[Problem statement]
Range to reproduce from the entries below: the line with "The width and height of the screenshot is (675, 1200).", the line with "This screenshot has width=1428, height=673.", and every line in between. Give them exactly and give nothing else.

Items from a dataset

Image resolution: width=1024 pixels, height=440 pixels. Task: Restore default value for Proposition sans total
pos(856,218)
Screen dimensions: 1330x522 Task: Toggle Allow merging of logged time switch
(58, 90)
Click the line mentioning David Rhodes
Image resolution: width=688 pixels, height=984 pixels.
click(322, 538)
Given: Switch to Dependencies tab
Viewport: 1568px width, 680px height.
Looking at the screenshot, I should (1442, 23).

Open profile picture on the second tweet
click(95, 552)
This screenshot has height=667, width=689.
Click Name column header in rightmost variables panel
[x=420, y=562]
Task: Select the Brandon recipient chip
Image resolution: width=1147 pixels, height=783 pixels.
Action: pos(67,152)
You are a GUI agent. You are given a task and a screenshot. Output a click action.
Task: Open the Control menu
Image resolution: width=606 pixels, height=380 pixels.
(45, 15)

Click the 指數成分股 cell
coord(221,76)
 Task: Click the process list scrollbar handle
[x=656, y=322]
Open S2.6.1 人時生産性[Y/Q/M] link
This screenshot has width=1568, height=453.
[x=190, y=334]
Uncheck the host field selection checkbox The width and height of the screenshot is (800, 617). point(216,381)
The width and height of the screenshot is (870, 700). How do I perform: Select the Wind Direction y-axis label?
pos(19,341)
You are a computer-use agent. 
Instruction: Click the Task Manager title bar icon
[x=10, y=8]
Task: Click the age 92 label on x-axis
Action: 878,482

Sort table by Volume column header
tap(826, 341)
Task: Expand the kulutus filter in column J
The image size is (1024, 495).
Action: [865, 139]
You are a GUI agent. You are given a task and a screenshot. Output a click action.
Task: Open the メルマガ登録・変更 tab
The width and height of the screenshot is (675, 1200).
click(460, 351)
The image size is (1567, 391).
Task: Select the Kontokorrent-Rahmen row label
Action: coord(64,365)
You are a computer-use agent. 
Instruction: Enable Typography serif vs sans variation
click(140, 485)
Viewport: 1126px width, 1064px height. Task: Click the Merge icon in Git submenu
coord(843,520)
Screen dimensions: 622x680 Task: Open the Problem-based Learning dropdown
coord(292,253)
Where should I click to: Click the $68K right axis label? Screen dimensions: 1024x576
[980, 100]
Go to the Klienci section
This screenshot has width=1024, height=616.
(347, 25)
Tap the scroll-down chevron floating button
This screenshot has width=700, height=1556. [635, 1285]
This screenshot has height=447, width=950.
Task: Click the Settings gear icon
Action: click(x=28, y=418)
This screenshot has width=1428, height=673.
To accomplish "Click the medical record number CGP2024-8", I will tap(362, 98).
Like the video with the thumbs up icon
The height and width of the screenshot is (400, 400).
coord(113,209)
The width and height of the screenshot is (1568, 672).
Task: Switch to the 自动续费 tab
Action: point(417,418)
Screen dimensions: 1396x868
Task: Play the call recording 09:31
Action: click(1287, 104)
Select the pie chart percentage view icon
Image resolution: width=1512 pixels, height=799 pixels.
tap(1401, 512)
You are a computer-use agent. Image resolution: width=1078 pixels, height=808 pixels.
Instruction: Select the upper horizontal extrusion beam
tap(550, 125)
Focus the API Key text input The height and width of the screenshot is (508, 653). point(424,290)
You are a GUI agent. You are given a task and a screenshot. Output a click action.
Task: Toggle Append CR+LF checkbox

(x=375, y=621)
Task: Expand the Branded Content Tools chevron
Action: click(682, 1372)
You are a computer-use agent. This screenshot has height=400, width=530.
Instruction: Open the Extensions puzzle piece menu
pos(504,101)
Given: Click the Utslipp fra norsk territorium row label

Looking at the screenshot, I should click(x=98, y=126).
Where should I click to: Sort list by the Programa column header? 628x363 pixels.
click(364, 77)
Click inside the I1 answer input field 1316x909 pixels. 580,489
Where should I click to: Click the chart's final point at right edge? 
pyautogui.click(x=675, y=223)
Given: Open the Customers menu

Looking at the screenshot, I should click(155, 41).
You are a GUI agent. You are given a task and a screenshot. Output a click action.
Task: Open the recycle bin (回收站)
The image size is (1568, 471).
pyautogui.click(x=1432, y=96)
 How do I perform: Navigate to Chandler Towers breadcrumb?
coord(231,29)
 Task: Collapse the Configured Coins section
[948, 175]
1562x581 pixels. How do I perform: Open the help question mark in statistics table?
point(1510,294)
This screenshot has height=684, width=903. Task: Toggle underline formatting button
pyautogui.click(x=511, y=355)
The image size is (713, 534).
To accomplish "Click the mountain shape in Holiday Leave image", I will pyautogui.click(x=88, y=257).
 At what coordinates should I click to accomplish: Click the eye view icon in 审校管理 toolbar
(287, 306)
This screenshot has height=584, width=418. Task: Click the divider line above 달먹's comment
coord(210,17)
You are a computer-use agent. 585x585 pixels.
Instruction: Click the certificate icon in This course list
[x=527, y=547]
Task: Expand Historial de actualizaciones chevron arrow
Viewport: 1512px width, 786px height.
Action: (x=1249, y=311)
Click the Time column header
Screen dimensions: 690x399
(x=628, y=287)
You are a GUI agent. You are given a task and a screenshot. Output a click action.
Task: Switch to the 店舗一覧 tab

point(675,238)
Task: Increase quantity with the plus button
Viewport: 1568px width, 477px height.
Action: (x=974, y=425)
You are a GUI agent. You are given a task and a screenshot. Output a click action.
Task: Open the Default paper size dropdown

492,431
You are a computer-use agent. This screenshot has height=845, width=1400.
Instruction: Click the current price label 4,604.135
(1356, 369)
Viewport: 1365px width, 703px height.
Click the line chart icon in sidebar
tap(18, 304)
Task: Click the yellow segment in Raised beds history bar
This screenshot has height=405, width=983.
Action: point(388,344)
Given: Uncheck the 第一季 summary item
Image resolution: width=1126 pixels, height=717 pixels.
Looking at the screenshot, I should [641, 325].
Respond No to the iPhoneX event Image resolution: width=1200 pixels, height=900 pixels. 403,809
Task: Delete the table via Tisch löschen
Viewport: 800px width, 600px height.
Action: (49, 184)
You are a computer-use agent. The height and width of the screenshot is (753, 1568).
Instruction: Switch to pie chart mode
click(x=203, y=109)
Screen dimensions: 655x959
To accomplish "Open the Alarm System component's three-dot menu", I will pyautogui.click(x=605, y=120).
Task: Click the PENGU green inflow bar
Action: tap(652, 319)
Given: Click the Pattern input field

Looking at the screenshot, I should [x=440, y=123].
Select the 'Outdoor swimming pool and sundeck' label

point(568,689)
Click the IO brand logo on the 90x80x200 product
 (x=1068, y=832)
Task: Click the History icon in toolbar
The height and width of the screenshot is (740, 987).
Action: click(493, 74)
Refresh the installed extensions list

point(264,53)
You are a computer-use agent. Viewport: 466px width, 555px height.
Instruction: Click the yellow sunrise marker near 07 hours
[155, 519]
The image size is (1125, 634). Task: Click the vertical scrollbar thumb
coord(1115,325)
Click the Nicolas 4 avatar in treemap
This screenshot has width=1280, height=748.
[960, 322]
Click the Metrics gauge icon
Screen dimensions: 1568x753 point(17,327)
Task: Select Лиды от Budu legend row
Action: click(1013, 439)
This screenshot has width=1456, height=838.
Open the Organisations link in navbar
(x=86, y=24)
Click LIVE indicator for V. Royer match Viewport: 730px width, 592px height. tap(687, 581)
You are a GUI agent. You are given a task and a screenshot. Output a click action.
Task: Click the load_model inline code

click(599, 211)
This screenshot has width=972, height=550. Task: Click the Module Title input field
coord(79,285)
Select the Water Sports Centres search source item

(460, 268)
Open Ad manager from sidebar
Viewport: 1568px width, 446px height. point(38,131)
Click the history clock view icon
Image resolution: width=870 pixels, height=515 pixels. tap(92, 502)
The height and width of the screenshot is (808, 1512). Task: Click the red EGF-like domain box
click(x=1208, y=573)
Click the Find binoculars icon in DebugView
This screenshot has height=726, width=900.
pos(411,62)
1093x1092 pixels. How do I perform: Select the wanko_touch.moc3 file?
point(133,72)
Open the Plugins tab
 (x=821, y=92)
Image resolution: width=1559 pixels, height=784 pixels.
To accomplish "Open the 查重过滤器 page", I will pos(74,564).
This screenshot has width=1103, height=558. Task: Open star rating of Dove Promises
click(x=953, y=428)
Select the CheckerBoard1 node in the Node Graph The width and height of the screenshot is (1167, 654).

[Exercise response]
The width and height of the screenshot is (675, 1200).
click(460, 351)
The image size is (1567, 391).
Task: Select the Kontokorrent-Rahmen row label
Action: coord(64,365)
You are a computer-use agent. 
Instruction: Enable Typography serif vs sans variation
click(140, 485)
Viewport: 1126px width, 1064px height. Task: Click the Merge icon in Git submenu
coord(843,520)
Screen dimensions: 622x680 Task: Open the Problem-based Learning dropdown
coord(292,253)
Where should I click to: Click the $68K right axis label? Screen dimensions: 1024x576
[980, 100]
Go to the Klienci section
This screenshot has width=1024, height=616.
(347, 25)
Tap the scroll-down chevron floating button
This screenshot has width=700, height=1556. [635, 1285]
This screenshot has height=447, width=950.
Task: Click the Settings gear icon
Action: click(x=28, y=418)
This screenshot has width=1428, height=673.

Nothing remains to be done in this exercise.